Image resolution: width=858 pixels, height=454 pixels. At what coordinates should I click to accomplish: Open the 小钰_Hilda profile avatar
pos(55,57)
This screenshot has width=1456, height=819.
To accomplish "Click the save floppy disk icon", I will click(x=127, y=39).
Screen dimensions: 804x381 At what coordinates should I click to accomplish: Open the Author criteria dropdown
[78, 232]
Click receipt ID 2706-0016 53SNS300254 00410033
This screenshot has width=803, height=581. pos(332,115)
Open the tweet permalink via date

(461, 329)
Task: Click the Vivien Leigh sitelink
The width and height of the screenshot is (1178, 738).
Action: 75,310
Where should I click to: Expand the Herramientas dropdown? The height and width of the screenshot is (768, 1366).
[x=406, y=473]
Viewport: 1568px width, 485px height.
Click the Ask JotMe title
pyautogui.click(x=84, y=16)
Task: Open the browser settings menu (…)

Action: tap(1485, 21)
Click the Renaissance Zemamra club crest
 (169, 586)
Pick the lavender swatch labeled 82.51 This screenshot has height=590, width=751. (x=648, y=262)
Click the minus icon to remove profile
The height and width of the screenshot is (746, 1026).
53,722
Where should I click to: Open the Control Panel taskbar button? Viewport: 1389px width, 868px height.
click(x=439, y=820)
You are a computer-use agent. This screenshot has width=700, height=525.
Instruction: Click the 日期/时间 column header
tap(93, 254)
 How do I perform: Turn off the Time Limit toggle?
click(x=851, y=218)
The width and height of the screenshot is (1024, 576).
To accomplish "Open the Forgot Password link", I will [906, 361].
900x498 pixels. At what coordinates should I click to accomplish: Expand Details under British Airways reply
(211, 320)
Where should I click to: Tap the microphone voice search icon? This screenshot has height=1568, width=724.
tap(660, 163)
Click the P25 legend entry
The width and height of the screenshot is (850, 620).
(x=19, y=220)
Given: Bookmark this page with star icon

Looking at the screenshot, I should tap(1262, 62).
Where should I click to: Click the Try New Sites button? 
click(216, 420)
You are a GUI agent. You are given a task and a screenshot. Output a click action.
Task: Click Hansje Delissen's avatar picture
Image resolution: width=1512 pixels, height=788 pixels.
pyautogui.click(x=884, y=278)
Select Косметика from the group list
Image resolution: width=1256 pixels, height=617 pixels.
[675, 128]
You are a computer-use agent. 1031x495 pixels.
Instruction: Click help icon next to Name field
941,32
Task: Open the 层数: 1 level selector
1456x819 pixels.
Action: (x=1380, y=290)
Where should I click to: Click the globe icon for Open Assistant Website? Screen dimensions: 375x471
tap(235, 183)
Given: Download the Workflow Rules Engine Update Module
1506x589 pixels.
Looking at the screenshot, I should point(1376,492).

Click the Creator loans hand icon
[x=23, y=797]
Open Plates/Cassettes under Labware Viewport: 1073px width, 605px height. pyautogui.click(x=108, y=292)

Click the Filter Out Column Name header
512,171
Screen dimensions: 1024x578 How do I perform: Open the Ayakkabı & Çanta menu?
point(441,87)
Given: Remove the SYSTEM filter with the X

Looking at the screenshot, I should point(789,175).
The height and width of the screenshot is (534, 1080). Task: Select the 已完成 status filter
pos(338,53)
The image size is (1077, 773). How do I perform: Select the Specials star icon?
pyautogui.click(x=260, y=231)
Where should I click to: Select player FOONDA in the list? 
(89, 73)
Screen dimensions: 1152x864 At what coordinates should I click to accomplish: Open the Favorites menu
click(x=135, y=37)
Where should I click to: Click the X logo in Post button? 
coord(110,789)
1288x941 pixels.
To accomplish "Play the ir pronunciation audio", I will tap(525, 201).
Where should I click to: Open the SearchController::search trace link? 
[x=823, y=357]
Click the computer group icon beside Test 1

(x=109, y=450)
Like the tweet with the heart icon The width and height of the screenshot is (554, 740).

##############################

Copy out all of the material above line for line, keeping every character unchanged.

Written answer —
Image resolution: width=858 pixels, height=454 pixels. At what coordinates should I click to accomplish: Open the 小钰_Hilda profile avatar
pos(55,57)
This screenshot has width=1456, height=819.
To accomplish "Click the save floppy disk icon", I will click(x=127, y=39).
Screen dimensions: 804x381 At what coordinates should I click to accomplish: Open the Author criteria dropdown
[78, 232]
Click receipt ID 2706-0016 53SNS300254 00410033
This screenshot has width=803, height=581. pos(332,115)
Open the tweet permalink via date

(461, 329)
Task: Click the Vivien Leigh sitelink
The width and height of the screenshot is (1178, 738).
Action: 75,310
Where should I click to: Expand the Herramientas dropdown? The height and width of the screenshot is (768, 1366).
[x=406, y=473]
Viewport: 1568px width, 485px height.
Click the Ask JotMe title
pyautogui.click(x=84, y=16)
Task: Open the browser settings menu (…)

Action: tap(1485, 21)
Click the Renaissance Zemamra club crest
 (169, 586)
Pick the lavender swatch labeled 82.51 This screenshot has height=590, width=751. (x=648, y=262)
Click the minus icon to remove profile
The height and width of the screenshot is (746, 1026).
53,722
Where should I click to: Open the Control Panel taskbar button? Viewport: 1389px width, 868px height.
click(x=439, y=820)
You are a computer-use agent. This screenshot has width=700, height=525.
Instruction: Click the 日期/时间 column header
tap(93, 254)
 How do I perform: Turn off the Time Limit toggle?
click(x=851, y=218)
The width and height of the screenshot is (1024, 576).
To accomplish "Open the Forgot Password link", I will [906, 361].
900x498 pixels. At what coordinates should I click to accomplish: Expand Details under British Airways reply
(211, 320)
Where should I click to: Tap the microphone voice search icon? This screenshot has height=1568, width=724.
tap(660, 163)
Click the P25 legend entry
The width and height of the screenshot is (850, 620).
(x=19, y=220)
Given: Bookmark this page with star icon

Looking at the screenshot, I should tap(1262, 62).
Where should I click to: Click the Try New Sites button? 
click(216, 420)
You are a GUI agent. You are given a task and a screenshot. Output a click action.
Task: Click Hansje Delissen's avatar picture
Image resolution: width=1512 pixels, height=788 pixels.
pyautogui.click(x=884, y=278)
Select Косметика from the group list
Image resolution: width=1256 pixels, height=617 pixels.
[675, 128]
You are a computer-use agent. 1031x495 pixels.
Instruction: Click help icon next to Name field
941,32
Task: Open the 层数: 1 level selector
1456x819 pixels.
Action: (x=1380, y=290)
Where should I click to: Click the globe icon for Open Assistant Website? Screen dimensions: 375x471
tap(235, 183)
Given: Download the Workflow Rules Engine Update Module
1506x589 pixels.
Looking at the screenshot, I should point(1376,492).

Click the Creator loans hand icon
[x=23, y=797]
Open Plates/Cassettes under Labware Viewport: 1073px width, 605px height. pyautogui.click(x=108, y=292)

Click the Filter Out Column Name header
512,171
Screen dimensions: 1024x578 How do I perform: Open the Ayakkabı & Çanta menu?
point(441,87)
Given: Remove the SYSTEM filter with the X

Looking at the screenshot, I should point(789,175).
The height and width of the screenshot is (534, 1080). Task: Select the 已完成 status filter
pos(338,53)
The image size is (1077, 773). How do I perform: Select the Specials star icon?
pyautogui.click(x=260, y=231)
Where should I click to: Select player FOONDA in the list? 
(89, 73)
Screen dimensions: 1152x864 At what coordinates should I click to accomplish: Open the Favorites menu
click(x=135, y=37)
Where should I click to: Click the X logo in Post button? 
coord(110,789)
1288x941 pixels.
To accomplish "Play the ir pronunciation audio", I will tap(525, 201).
Where should I click to: Open the SearchController::search trace link? 
[x=823, y=357]
Click the computer group icon beside Test 1

(x=109, y=450)
Like the tweet with the heart icon The width and height of the screenshot is (554, 740).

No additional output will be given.